Bargello Museum is just a block down from the Piazza della Signoria. It is on the corner of Via del Proconsolo and Via Ghibellina. Via del Proconsolo is the road that leads around the back end of the Duomo.
The building itself is fascinating with terrific architectural detail. I was amazed at the building's history. It is one of the oldest buildings in Florence that dates back to 1255. It was an old stone police station and then a prison. It has galleries on three levels around a center courtyard.
Bargello Museum has some amazing works of statues in marble and bronze. It houses beautiful paintings, frescoes, ceramics and architectural gems. It also has masterpieces by Michelangelo, Brunelleschi, Donatello and Verrochico to name a few.
Michelangelo's Bacchus is here. It was just riveting to observe the god of wine raising his glass while the little guy is going for the grapes. This is one of Michelangelo's first works after his arrival in Florence. There is also the two-sided Brutus in this room. Take some time and look at the two sides of his face to see the different expressions.
There is an outstanding collection of busts of Florentine notabilities. I loved the bust of Michelangelo. It gives you a really good idea of what the great artist looked like. You can see two different takes on the subject of David by two great artists, Donatello and Verrochico.
Bargello Museum has many other treasures. I really enjoyed the rooms that displayed hundreds of pieces of carved ivory, Venetian glass, silver, terra cotta and rare Islamic treasures. They also had a case full of exquisite cameos.
Don't forget to check out the armor and weapon display. There is an entire floor dedicated to the magnificent ceramic art of the Della Robbia family.

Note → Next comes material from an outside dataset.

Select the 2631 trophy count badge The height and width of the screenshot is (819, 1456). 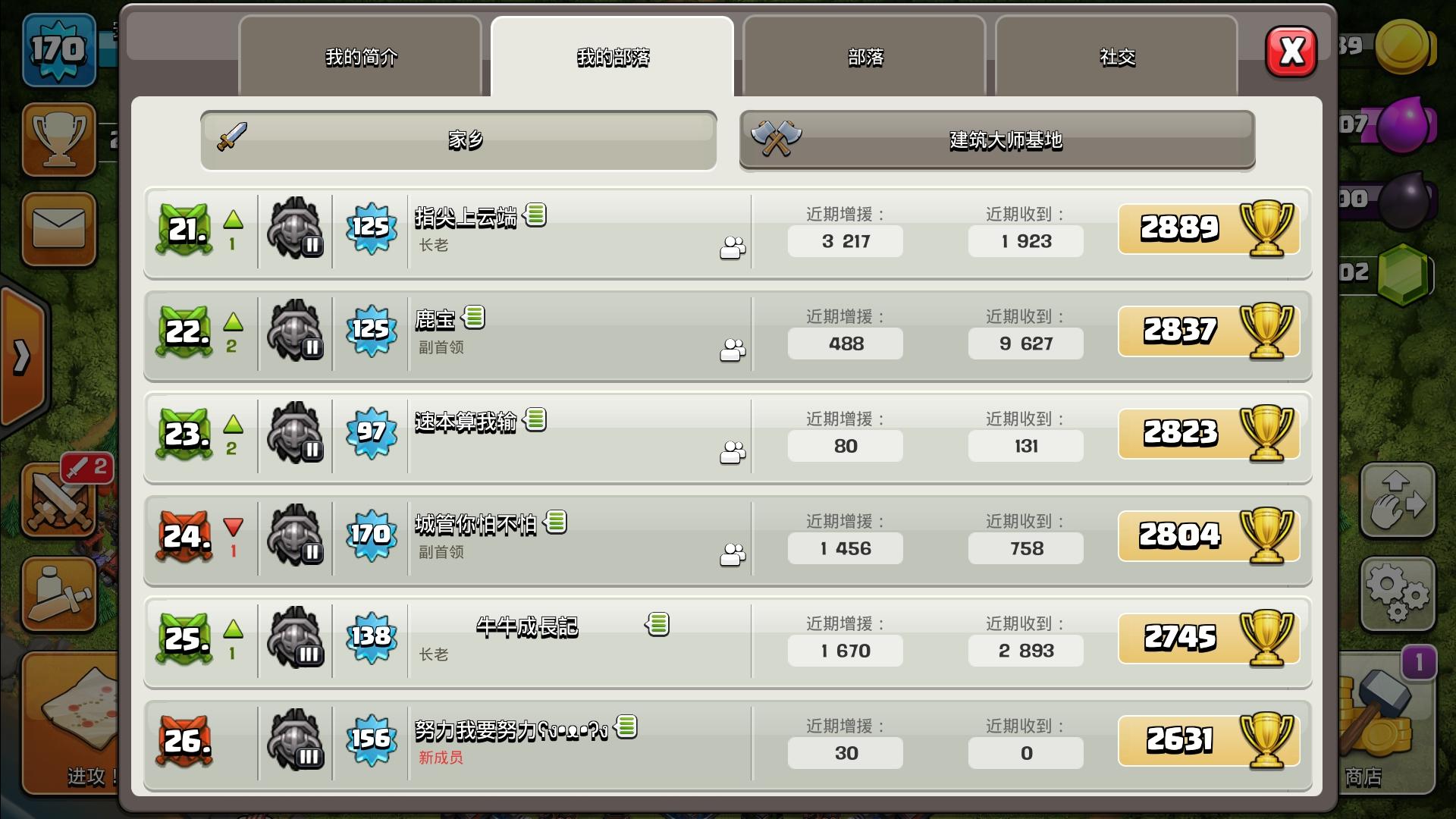coord(1209,741)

The courtyard has more and the staircase leads to the upper loggia and its sculptures. One of the most interesting things in the Bargello Museum is the long line of shields. They belong to the chiefs of police in Florence; these shields line the walls of the interior courtyard. There is a 17th century bronze cannon commissioned by a Medici Grand Duke for the Fortress of Pisa. While you are there take notice of the well in the courtyard. That is where they had hanging executions back when it was a prison.
The balconies and staircase in the inner courtyard also provide some terrific photo opportunities.
Bargello Museum is on a smaller scale than some of the others that you might have visited.
The museum was not over crowded. This allows you to take your time to sit and enjoy the magnificent surroundings without too much disturbance. You could easily spend a good half-day going around Bargello Museum as there is so much more to see.
I was very impressed with the art at the Bargello Museum and I will definitely return. I highly recommend a visit here.